Opportunities for Vietnam's fisheries sector from EVFTA
After EVFTA takes effect, a number of processed seafood products with high basic tax rates will be reduced immediately to 0%; frozen black tiger shrimp is reduced from the basic rate of 20% to 0%; pangasius has a 3 year tax reduction roadmap, etc.
The EU is the second largest export market for seafood (after the U.S.) and always accounts for 17% -18% of Vietnam's total seafood export value. In particular, shrimp exports to the EU accounted for 22% of the market share, pangasius accounted for 11%, seafood products accounted for 30-35%, etc.
With Vietnam's National Assembly ratifying the EVFTA agreement yesterday (June 8), according to the Vietnam Association of Seafood Exporters and Producers (VASEP), joining new generation free trade agreements (FTA) such as EVFTA brings many opportunities for export industries such as fisheries, especially opportunities from import and export tariffs.
For EVFTA, right after taking effect, there will be nearly 50% of the tariff lines with the base tax rates from 0-22% (most of the rates of 6-22%) will be reduced to 0% (about 840 tariff lines). About 50% of the remaining tariff lines with a base tax rate of 5.5-26% will be reduced to 0% after 3-7 years.

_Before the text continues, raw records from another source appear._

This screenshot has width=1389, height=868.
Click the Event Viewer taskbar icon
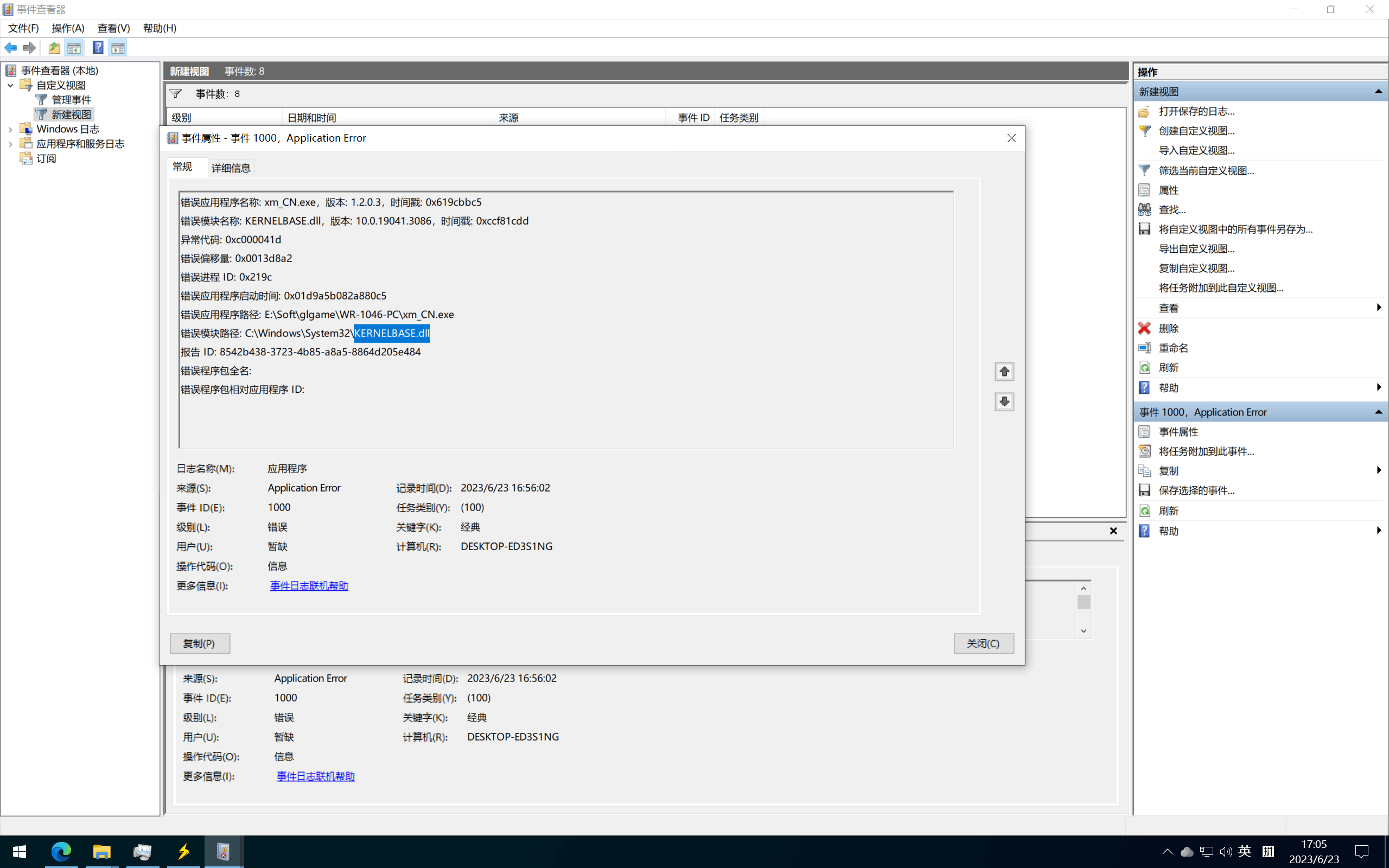click(222, 851)
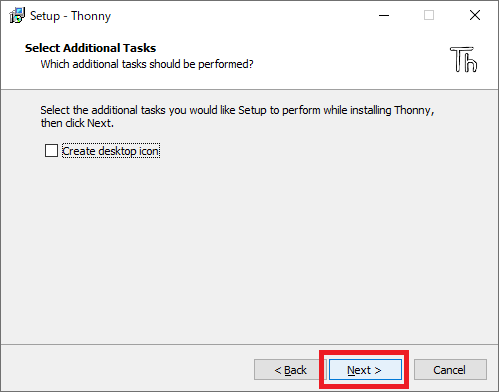The image size is (499, 392).
Task: Enable the Create desktop icon checkbox
Action: coord(51,150)
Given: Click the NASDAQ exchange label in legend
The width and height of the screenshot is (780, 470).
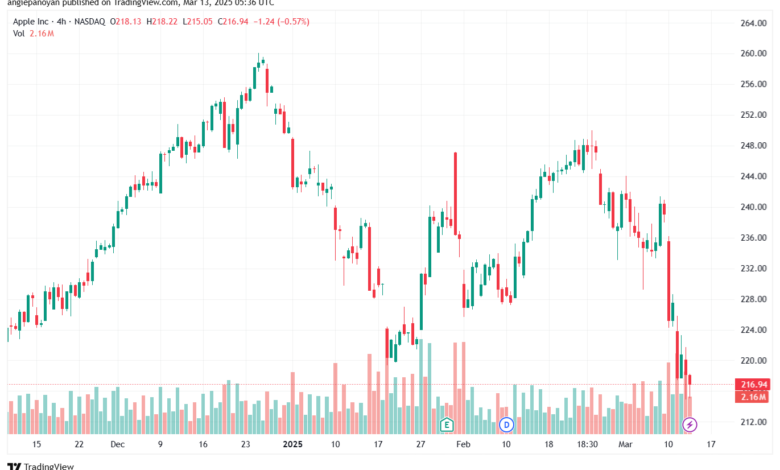Looking at the screenshot, I should pos(90,22).
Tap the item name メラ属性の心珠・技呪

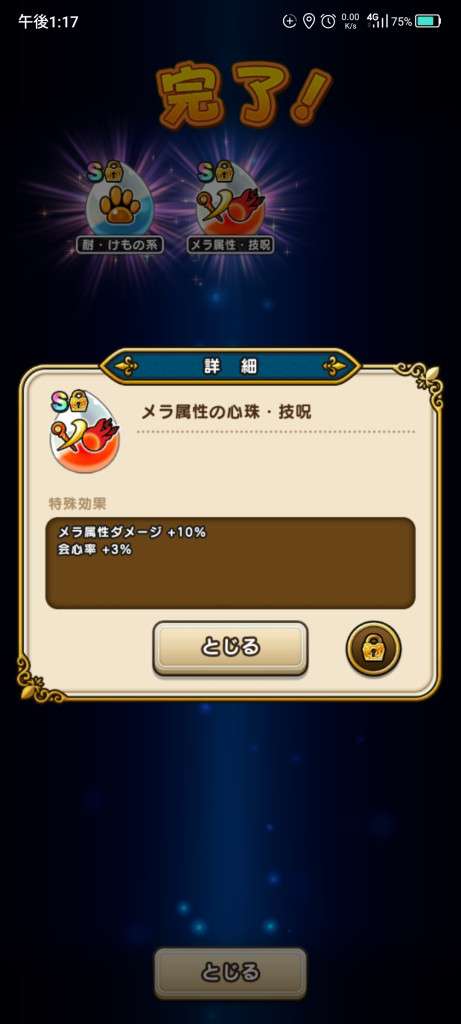click(x=226, y=412)
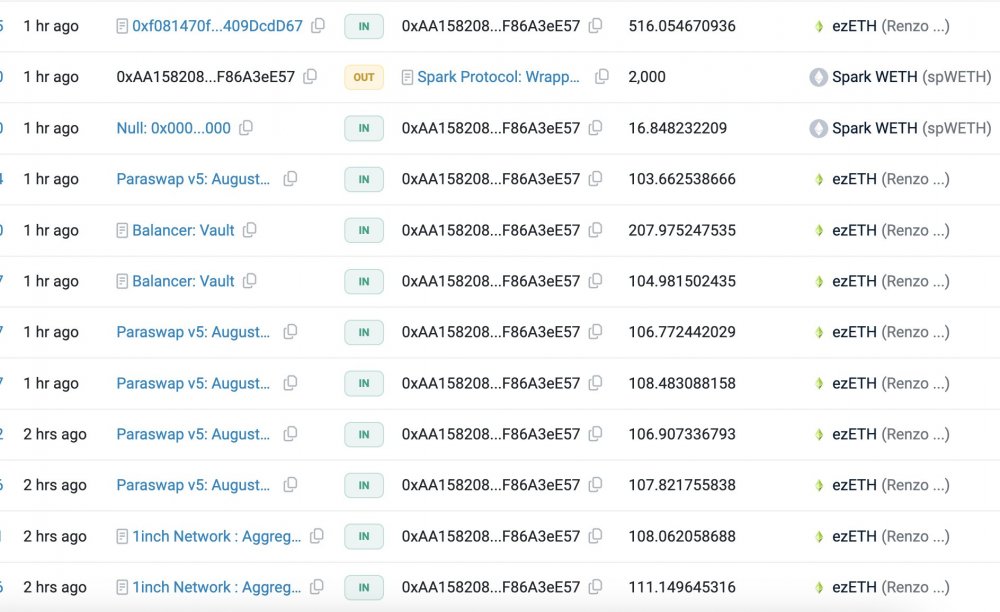Open the Spark Protocol: Wrapp... link
The width and height of the screenshot is (1000, 612).
point(498,76)
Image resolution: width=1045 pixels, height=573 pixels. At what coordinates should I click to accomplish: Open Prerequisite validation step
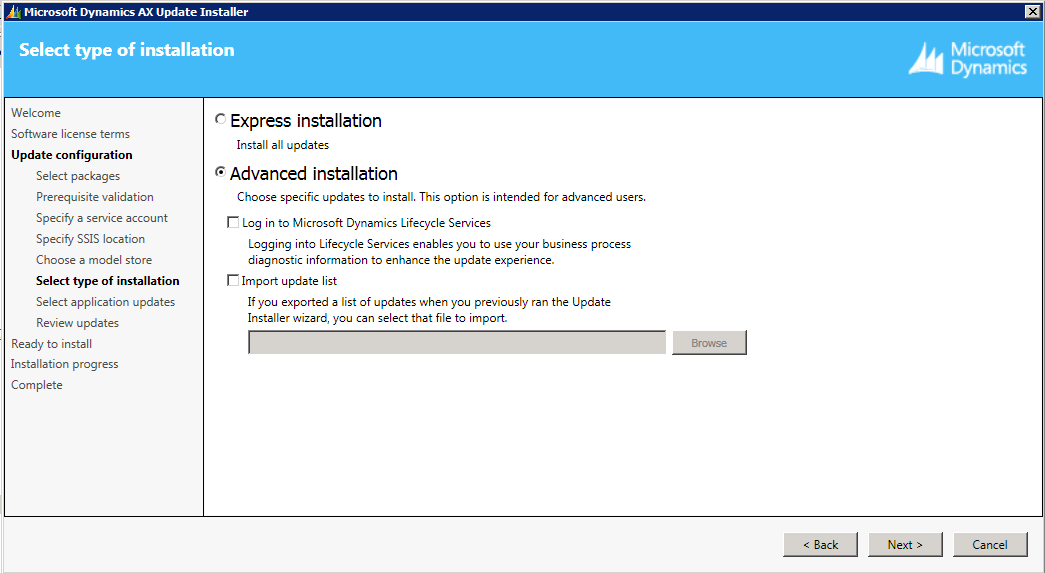point(95,197)
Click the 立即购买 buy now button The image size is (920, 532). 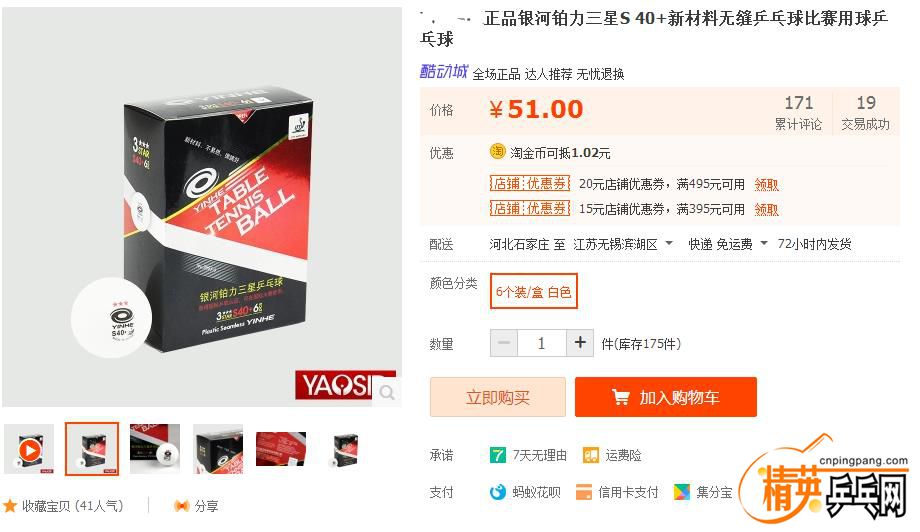(x=498, y=397)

Two main aquatic products, i.e. shrimp and pangasius with tariff reduction road map: frozen black tiger shrimp (HS code 03061792) is reduced from the basic rate of 20% to 0% immediately, other shrimp products follow the 3-5 year road map. Particularly, processed shrimp products will have a seven-year tariff reduction road map. Pangasius has a 3-year tax reduction road map, and smoked fish with a seven-year tariff reduction road map.
In addition, joining the new generation FTAs such as EVFTA, Vietnam seafood will have the opportunity to expand export markets, increase competitiveness compared to competitors (India, Thailand) without FTA with partners; attract foreign investment, improve production technology and product quality; ensure a more transparent and stable business environment and institutions (thanks to improved regulations and policies in line with FTA provisions).
Over the past 20 years, Vietnam's seafood export has grown on average 13% per year, from more than USD 600 million to nearly USD 9 billion. Fishery is one of the leading sectors in international integration. Products are exported to 160 markets in the world with a strong increase in key products such as shrimp (USD 3.5-4 billion/year); pangasius (USD 1.8-2.2 billion/year); tuna, octopus (USD 1-1.2 billion/year) and other marine products (USD 1.2-1.5 billion/year), etc.
However, according to VASEP, besides the opportunities, there will also be new challenges for Vietnam's seafood industry when joining EVFTA such as: technical barriers, quality standards, strict rules of origin, more new and more complex regulations, while our products are less competitive in price compared to FTA partner countries, etc.
Seafood businesses need to know and apply flexibly the rules of origin of FTAs (goods must meet the rules of origin specified separately for each FTA); make the most of tariff preferences (currently the utilization rate is not high).